[EXERCISE INSTRUCTIONS]
Give the listing again in full, matching it character for character.

⁂

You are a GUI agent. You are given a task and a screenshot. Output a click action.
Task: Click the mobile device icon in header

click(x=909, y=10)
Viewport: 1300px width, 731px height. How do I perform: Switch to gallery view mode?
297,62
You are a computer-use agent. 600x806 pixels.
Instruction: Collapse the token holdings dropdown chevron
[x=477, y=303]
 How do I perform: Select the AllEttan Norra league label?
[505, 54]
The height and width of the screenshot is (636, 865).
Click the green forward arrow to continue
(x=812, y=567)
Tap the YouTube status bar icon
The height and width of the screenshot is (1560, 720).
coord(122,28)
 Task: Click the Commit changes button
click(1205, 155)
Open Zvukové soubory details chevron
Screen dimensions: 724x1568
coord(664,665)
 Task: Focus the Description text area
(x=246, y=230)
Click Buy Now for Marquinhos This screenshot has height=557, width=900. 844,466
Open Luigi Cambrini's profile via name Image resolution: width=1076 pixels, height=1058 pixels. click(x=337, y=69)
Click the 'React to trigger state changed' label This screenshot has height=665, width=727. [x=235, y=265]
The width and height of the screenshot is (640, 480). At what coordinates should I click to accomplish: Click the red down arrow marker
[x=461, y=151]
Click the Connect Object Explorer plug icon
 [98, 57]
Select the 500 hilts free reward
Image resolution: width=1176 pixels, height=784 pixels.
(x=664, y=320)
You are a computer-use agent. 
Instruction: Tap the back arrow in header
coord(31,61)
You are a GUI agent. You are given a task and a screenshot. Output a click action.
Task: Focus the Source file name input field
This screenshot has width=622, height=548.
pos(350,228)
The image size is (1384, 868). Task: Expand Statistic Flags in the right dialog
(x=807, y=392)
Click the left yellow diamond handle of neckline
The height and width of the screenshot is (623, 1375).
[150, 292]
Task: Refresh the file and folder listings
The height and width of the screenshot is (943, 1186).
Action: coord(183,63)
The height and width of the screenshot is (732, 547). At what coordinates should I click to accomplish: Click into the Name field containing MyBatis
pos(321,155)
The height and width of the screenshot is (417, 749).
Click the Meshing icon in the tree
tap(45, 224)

⁂

[RESPONSE BELOW]
You are a GUI agent. You are given a task and a screenshot. Output a click action.
Task: Click the mobile device icon in header

click(x=909, y=10)
Viewport: 1300px width, 731px height. How do I perform: Switch to gallery view mode?
297,62
You are a computer-use agent. 600x806 pixels.
Instruction: Collapse the token holdings dropdown chevron
[x=477, y=303]
 How do I perform: Select the AllEttan Norra league label?
[505, 54]
The height and width of the screenshot is (636, 865).
Click the green forward arrow to continue
(x=812, y=567)
Tap the YouTube status bar icon
The height and width of the screenshot is (1560, 720).
coord(122,28)
 Task: Click the Commit changes button
click(1205, 155)
Open Zvukové soubory details chevron
Screen dimensions: 724x1568
coord(664,665)
 Task: Focus the Description text area
(x=246, y=230)
Click Buy Now for Marquinhos This screenshot has height=557, width=900. 844,466
Open Luigi Cambrini's profile via name Image resolution: width=1076 pixels, height=1058 pixels. click(x=337, y=69)
Click the 'React to trigger state changed' label This screenshot has height=665, width=727. [x=235, y=265]
The width and height of the screenshot is (640, 480). At what coordinates should I click to accomplish: Click the red down arrow marker
[x=461, y=151]
Click the Connect Object Explorer plug icon
 [98, 57]
Select the 500 hilts free reward
Image resolution: width=1176 pixels, height=784 pixels.
(x=664, y=320)
You are a computer-use agent. 
Instruction: Tap the back arrow in header
coord(31,61)
You are a GUI agent. You are given a task and a screenshot. Output a click action.
Task: Focus the Source file name input field
This screenshot has width=622, height=548.
pos(350,228)
The image size is (1384, 868). Task: Expand Statistic Flags in the right dialog
(x=807, y=392)
Click the left yellow diamond handle of neckline
The height and width of the screenshot is (623, 1375).
[150, 292]
Task: Refresh the file and folder listings
The height and width of the screenshot is (943, 1186).
Action: coord(183,63)
The height and width of the screenshot is (732, 547). At what coordinates should I click to accomplish: Click into the Name field containing MyBatis
pos(321,155)
The height and width of the screenshot is (417, 749).
Click the Meshing icon in the tree
tap(45, 224)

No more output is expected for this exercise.